Facebook is set to make its first foray into the search field. The tremendously popular social networking site boasted having 500 million users last week, and their new feature will allow users to 

ask questions from fellow users.  Will “Questions” pose a threat to search giant Google or smaller Yahoo? And will it change the way we approach SEO?

The premise behind Questions is that Facebook users can ask their peers questions, seek advice, or find suggestions for products or services.  This is hardly a groundbreaking idea: Yahoo Answers has done this for years, allowing a community of people to answer each others’ questions.  The difference, though, is that community is some 500 million people strong.  This is likely to decrease the popularity and page views of Yahoo Answers and similar sites.

Questions is in its beta phase, and Facebook tells it users via its official blog, “you can get a broader set of answers and learn valuable information from people knowledgeable on a range of topics.” If you were going to visit New York City, for instance, you might ask the Facebook community what the best place to eat is.  What the best budget hotel to stay in is, what attractions are most worth your while and how much they cost.

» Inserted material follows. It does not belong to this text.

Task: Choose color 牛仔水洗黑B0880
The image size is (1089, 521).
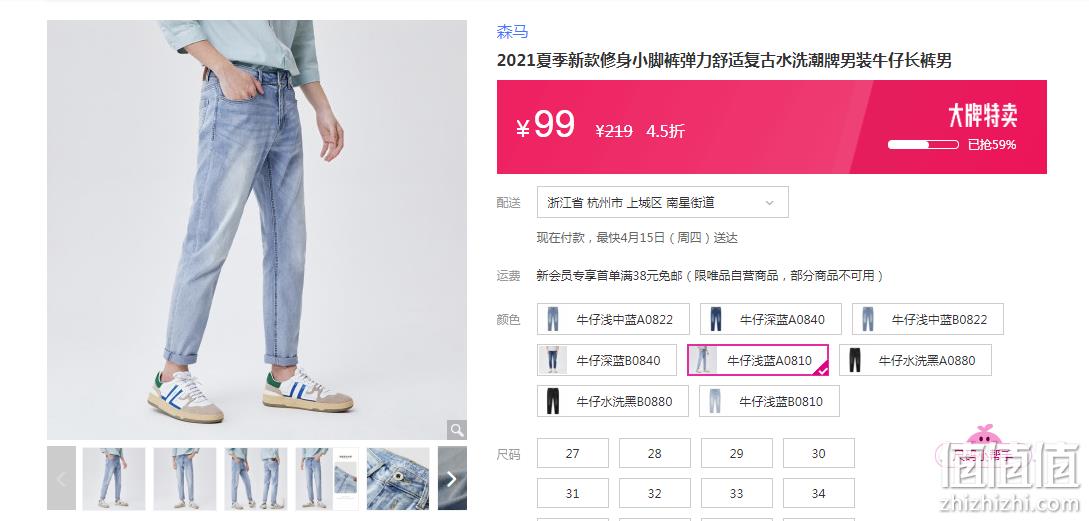Action: coord(613,402)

The new application also allows you to attach photos or a poll with your question.  This might be useful, according to Facebook, if you have an unusual flower growing in your backyard and want information on it.  There are bound to be horticulturalist – professional and amateur – on Facebook’s vast network that would love to tell you all about it.  You can also tag your queries by category, such as flowers or gardening, to help people who might know your answer find your question.  You can also see what other people are asking about this subject, or any other in which you may be interested.

The feature will be available on the home page under the tab, “Ask a Question.” Questions taps into the growing demand for human-generated answers and specific information that would require a great deal of browsing to answer.  It also taps into the desire that people have to share their knowledge. With 500 million people at your disposal, that is a vast store of knowledge indeed.